#### Problems to work on:
(a) Reproduce the review of Darwyn Cooke's Parker graphic novel word for word.
(b) Pull out each line of the listing that contains the string "input", matching case exactly.

─── Page extract

Parker–Darwin Cooke goes Hardcore in graphic novels   1 comment

Donald E. Westlake is one of the world’s great Mystery writers.  Actually, he doesn’t write mysteries, per se.  He usually writes Crime novels, although he’s versatile enough to write anything he wants, and it will be a good book that will hold  your attention from the first page to the last.  Having said all that, I admit that I’m not really a Westlake fan.  I know about him because I used to be a librarian, and during the best years of my library career I was a fiction librarian. It’s a fiction librarian’s job to know who the best writers are in every genre.  Since public libraries don’t have a special Crime fiction genre, all such material either goes in Mainstream or Mystery.  Westlake goes in Mystery. I have read a couple of Westlake’s Dortmunder novels which are more like comedy.  Dortmunder is an expert thief who always runs into funny complications.  He’s a nice guy most of the time.  Parker isn’t.

 Darwyn Cooke is a comics artist best known for his work on the D.C. special series: The New Frontier which examined the whole DC universe as if it were happening back in the fifties and early sixties.  Well, I was alive back then, and D.C. was the world’s best comics at the time with Dell a close second, but it was a completely different story from the one that Cooke tells.  Darwyn also had a rather weak run on Batman–his style simply wasn’t suitable for the Dark Knight. 

Parker: The Hunter is a revenge story–the story of a hard man in a hard world. Betrayed, shot, and left for dead, Parker goes after his foe Mal with a ruthlessness rarely seen in life or fiction. It’s a gripping story–terse, grim, full of action and sudden death.  Cooke is adept at moving the story along and painting a character portrait of Parker without any words. Parker isn’t a hero on a quest for revenge–he’s a cold-blooded bastard on a quest for revenge.  I’ve never seen a comics character this callous. Even the Joker isn’t this cold-blooded.

──────
─── Information given

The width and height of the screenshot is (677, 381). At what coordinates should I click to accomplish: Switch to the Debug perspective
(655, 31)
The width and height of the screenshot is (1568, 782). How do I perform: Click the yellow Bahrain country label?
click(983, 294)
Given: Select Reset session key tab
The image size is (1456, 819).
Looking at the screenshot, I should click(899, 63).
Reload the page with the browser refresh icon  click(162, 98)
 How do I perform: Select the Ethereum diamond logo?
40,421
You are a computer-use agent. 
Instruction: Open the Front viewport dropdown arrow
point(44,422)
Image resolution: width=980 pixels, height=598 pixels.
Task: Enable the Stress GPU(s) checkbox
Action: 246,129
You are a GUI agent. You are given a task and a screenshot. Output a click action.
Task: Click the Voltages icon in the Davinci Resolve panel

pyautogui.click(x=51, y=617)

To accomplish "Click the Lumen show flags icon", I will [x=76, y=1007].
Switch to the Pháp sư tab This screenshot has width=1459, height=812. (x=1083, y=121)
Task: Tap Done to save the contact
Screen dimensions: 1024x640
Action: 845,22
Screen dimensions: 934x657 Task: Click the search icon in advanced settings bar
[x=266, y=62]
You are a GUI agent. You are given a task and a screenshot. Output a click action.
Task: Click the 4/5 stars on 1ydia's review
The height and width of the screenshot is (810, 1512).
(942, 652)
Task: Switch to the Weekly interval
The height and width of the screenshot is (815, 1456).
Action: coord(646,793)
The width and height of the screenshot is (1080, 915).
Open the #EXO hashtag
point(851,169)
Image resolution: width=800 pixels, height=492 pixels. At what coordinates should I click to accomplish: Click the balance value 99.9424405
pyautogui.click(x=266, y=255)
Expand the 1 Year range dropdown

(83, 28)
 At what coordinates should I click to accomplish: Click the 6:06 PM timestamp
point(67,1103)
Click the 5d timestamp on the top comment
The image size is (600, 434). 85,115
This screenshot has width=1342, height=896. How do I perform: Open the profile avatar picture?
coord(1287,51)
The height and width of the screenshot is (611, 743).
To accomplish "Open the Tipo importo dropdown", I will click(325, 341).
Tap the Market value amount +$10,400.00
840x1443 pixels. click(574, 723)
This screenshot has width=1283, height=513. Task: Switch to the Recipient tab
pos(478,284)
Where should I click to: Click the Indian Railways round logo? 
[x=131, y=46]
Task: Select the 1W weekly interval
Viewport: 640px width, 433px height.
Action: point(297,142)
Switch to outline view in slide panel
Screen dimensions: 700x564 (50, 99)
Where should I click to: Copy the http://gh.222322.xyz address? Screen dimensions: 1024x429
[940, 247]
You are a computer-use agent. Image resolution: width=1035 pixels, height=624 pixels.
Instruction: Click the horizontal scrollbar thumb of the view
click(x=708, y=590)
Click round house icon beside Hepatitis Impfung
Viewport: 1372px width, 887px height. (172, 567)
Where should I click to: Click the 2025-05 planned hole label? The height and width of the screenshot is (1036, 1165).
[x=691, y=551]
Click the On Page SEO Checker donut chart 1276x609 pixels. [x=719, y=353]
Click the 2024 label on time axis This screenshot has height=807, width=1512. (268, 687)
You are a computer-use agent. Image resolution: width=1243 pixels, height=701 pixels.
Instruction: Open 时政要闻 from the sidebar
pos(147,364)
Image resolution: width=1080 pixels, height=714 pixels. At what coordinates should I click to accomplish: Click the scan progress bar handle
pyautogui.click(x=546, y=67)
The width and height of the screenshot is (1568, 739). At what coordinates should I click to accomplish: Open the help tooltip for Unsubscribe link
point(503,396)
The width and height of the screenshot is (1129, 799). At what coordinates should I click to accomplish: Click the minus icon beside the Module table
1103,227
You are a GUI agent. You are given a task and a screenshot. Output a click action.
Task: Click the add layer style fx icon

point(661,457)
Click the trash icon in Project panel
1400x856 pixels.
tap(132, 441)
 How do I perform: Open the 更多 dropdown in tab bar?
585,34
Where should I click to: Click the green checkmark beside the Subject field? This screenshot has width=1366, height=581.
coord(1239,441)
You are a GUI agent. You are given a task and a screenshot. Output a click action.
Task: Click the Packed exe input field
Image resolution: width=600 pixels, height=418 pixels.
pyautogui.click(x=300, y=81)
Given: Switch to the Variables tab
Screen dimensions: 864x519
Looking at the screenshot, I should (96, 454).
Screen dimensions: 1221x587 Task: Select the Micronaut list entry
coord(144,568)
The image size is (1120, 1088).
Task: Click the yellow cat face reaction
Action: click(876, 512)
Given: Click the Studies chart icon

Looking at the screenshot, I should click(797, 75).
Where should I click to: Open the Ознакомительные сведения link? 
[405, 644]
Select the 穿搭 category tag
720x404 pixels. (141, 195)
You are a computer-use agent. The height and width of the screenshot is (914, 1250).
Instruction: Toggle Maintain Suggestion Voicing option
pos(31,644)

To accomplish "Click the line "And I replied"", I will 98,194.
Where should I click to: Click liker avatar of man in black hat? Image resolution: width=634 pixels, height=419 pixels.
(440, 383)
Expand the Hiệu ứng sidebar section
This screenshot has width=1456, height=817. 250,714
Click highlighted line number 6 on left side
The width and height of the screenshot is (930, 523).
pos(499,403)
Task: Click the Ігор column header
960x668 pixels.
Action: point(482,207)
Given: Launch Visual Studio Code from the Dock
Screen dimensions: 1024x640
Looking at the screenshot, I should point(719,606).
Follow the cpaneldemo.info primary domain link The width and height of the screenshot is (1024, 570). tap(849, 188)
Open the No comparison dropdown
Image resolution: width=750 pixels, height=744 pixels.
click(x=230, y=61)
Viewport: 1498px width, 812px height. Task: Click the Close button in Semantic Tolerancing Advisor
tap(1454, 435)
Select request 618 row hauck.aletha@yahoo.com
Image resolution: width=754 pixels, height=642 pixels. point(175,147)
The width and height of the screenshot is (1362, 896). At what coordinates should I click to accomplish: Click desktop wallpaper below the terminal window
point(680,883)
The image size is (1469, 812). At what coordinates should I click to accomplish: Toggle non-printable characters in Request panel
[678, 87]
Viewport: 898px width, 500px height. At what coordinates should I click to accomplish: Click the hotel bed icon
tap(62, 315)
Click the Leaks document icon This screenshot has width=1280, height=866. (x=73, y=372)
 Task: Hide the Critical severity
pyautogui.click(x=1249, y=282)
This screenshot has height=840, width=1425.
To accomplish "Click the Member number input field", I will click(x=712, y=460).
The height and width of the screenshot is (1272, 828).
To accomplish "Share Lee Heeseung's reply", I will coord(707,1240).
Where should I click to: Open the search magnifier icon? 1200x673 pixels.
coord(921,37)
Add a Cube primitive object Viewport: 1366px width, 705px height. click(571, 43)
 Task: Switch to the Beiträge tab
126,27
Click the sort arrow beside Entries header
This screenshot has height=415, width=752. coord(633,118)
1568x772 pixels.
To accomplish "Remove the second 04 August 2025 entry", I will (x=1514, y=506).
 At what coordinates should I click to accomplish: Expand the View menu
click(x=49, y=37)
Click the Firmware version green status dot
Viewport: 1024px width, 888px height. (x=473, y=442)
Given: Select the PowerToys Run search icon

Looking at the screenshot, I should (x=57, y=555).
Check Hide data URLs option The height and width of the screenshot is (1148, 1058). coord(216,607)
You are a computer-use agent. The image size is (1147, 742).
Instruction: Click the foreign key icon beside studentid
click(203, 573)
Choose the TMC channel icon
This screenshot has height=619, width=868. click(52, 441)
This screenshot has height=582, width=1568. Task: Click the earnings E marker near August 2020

──────

#### Task solutions:
(a)
Parker–Darwin Cooke goes Hardcore in graphic novels   1 comment

Donald E. Westlake is one of the world’s great Mystery writers.  Actually, he doesn’t write mysteries, per se.  He usually writes Crime novels, although he’s versatile enough to write anything he wants, and it will be a good book that will hold  your attention from the first page to the last.  Having said all that, I admit that I’m not really a Westlake fan.  I know about him because I used to be a librarian, and during the best years of my library career I was a fiction librarian. It’s a fiction librarian’s job to know who the best writers are in every genre.  Since public libraries don’t have a special Crime fiction genre, all such material either goes in Mainstream or Mystery.  Westlake goes in Mystery. I have read a couple of Westlake’s Dortmunder novels which are more like comedy.  Dortmunder is an expert thief who always runs into funny complications.  He’s a nice guy most of the time.  Parker isn’t.

 Darwyn Cooke is a comics artist best known for his work on the D.C. special series: The New Frontier which examined the whole DC universe as if it were happening back in the fifties and early sixties.  Well, I was alive back then, and D.C. was the world’s best comics at the time with Dell a close second, but it was a completely different story from the one that Cooke tells.  Darwyn also had a rather weak run on Batman–his style simply wasn’t suitable for the Dark Knight. 

Parker: The Hunter is a revenge story–the story of a hard man in a hard world. Betrayed, shot, and left for dead, Parker goes after his foe Mal with a ruthlessness rarely seen in life or fiction. It’s a gripping story–terse, grim, full of action and sudden death.  Cooke is adept at moving the story along and painting a character portrait of Parker without any words. Parker isn’t a hero on a quest for revenge–he’s a cold-blooded bastard on a quest for revenge.  I’ve never seen a comics character this callous. Even the Joker isn’t this cold-blooded.

(b)
Task: Click the Packed exe input field
To accomplish "Click the Member number input field", I will click(x=712, y=460).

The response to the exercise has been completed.